Problem to solve
Please print the stretch of items from the line containing "clicking (254, 124)" through the line containing "retain (731, 472)", exactly as they appear, with both end lines included.

Provided information
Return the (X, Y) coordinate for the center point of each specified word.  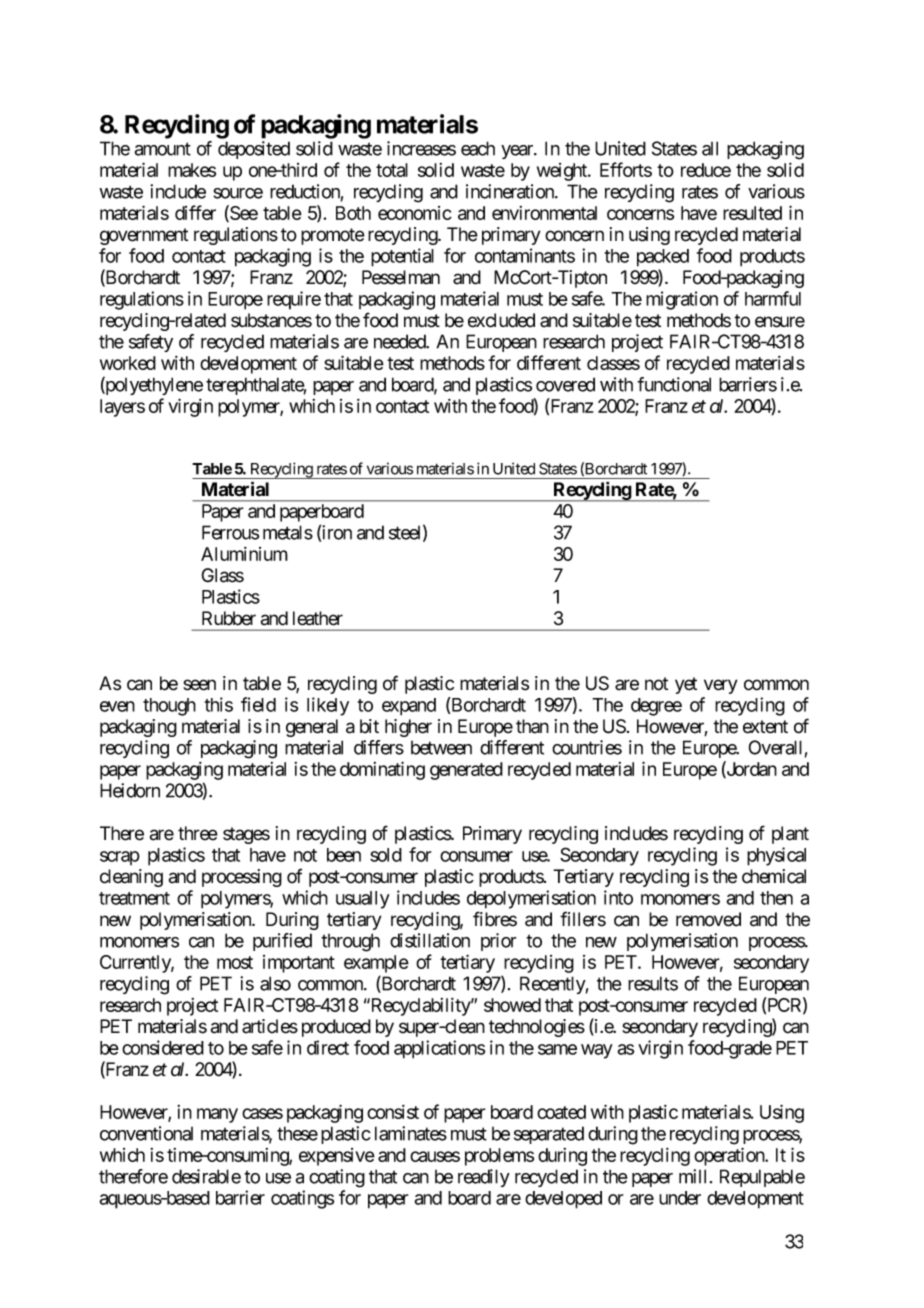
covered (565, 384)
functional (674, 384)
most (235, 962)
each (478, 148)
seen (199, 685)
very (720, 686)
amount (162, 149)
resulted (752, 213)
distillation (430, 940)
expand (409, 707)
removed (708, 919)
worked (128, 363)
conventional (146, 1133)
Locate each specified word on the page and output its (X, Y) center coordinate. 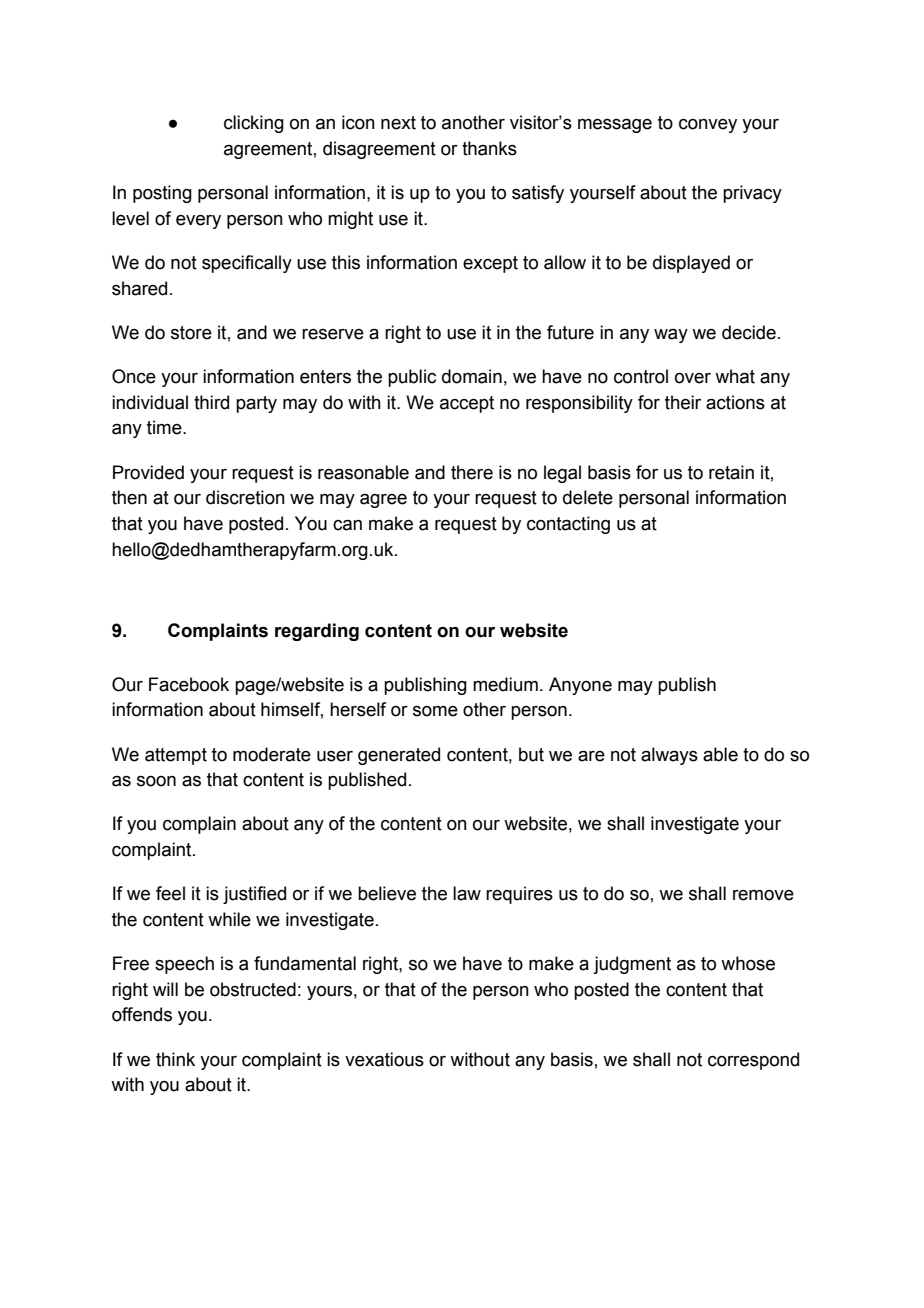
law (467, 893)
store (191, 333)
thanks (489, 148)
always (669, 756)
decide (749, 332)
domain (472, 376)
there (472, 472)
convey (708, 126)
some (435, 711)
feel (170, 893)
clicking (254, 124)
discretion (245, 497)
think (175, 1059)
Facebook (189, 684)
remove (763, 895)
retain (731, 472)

==

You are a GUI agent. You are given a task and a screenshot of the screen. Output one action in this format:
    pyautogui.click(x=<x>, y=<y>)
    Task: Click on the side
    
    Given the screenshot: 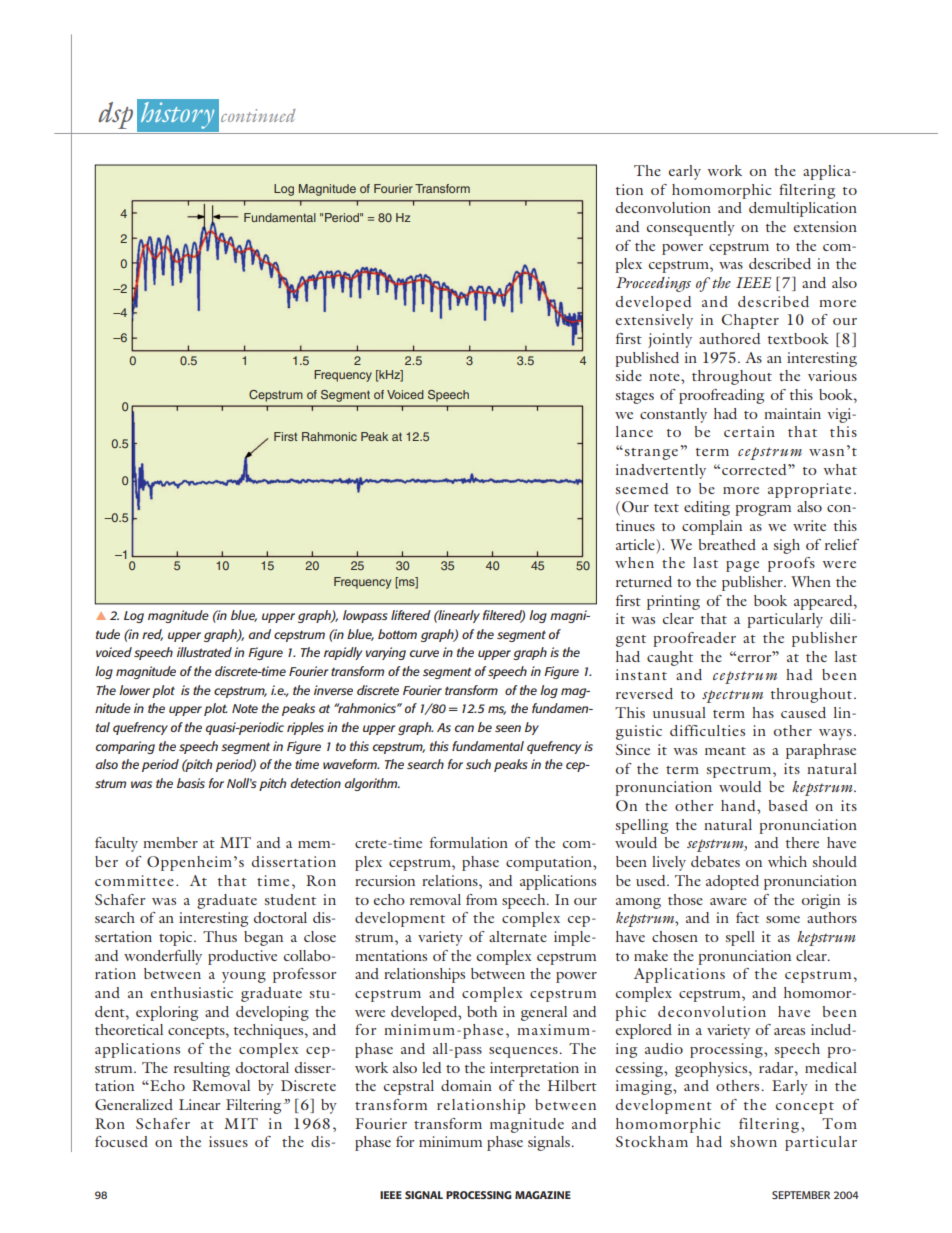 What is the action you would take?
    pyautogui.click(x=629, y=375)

* * *

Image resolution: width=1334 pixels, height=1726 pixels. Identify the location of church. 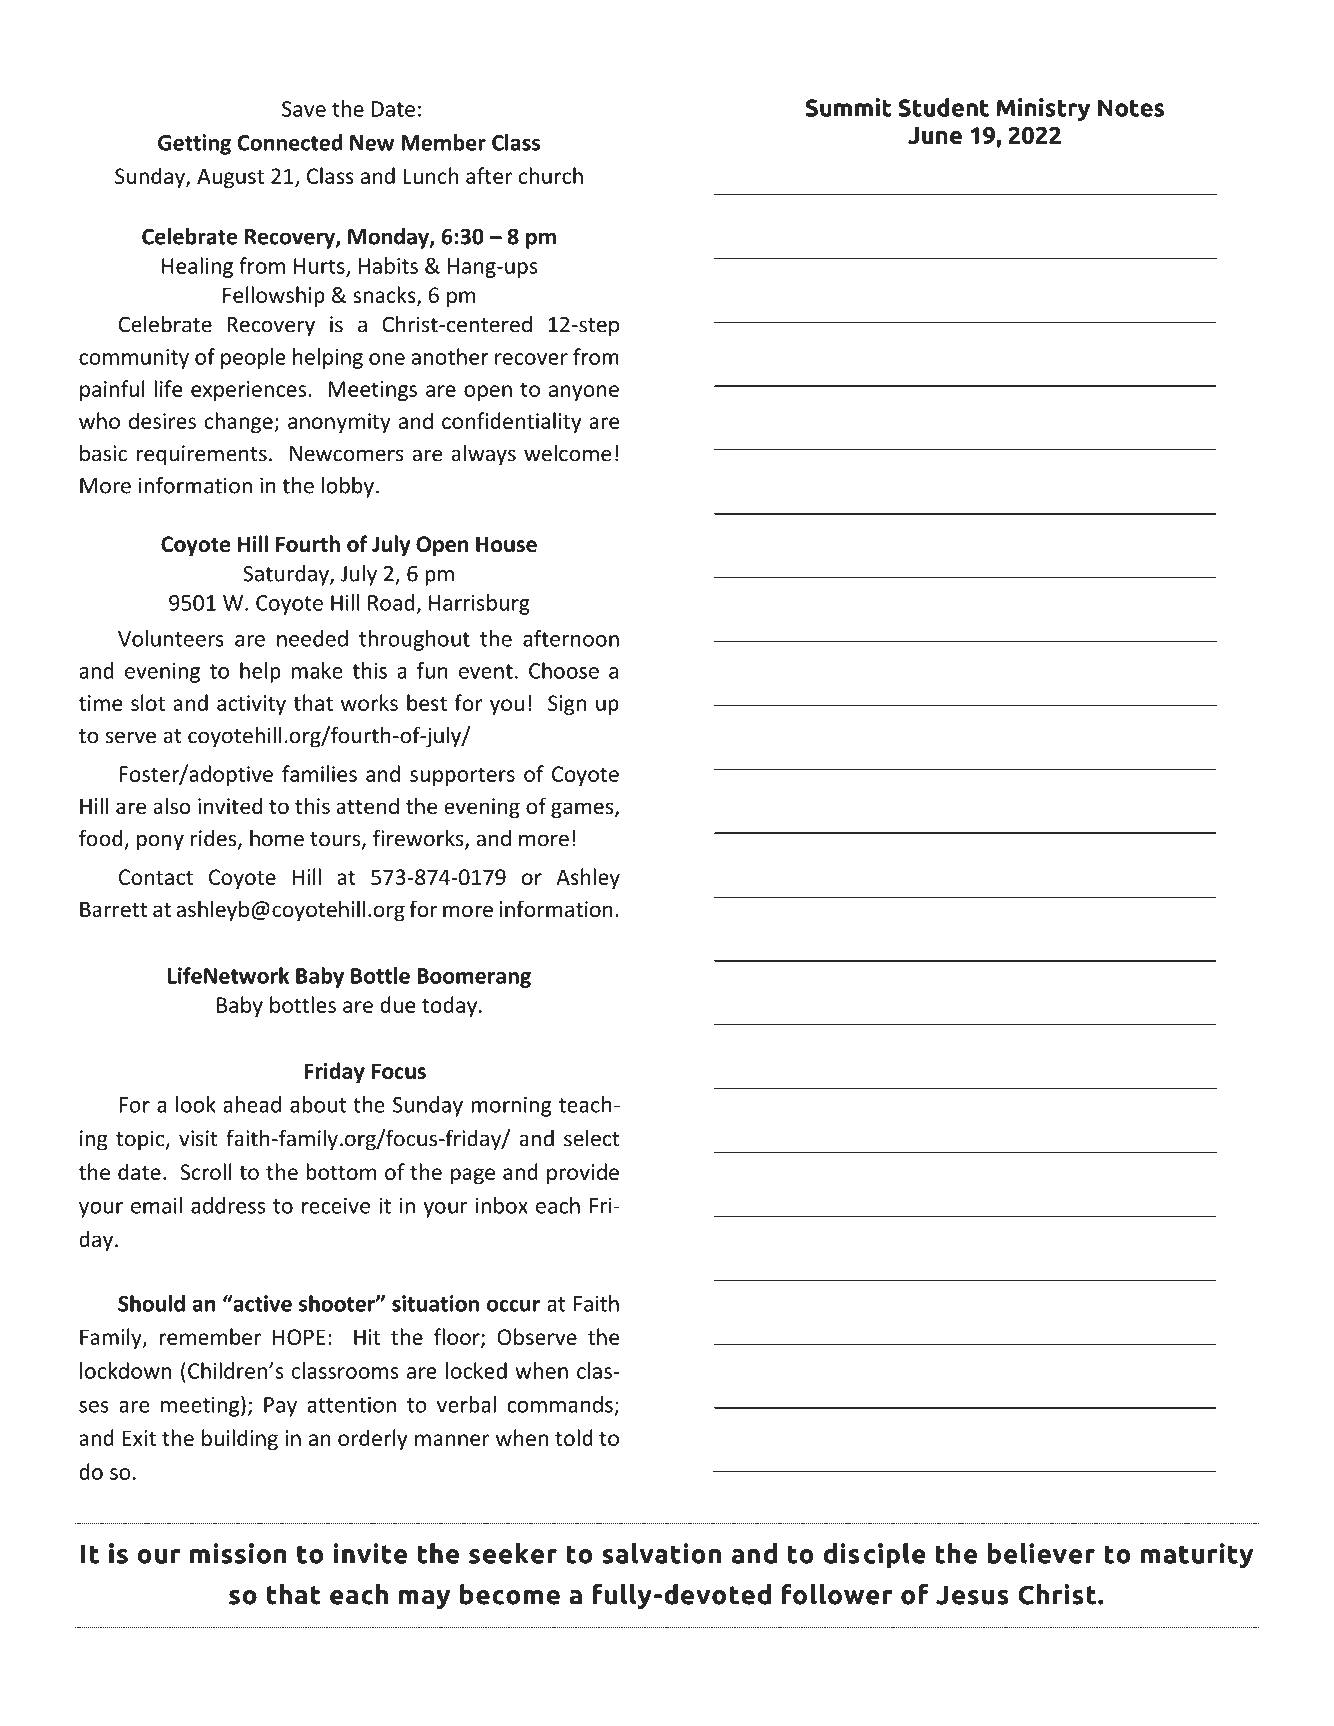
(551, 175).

Written response
clicking (254, 124)
discretion (245, 497)
think (175, 1059)
Facebook (189, 684)
remove (763, 895)
retain (731, 472)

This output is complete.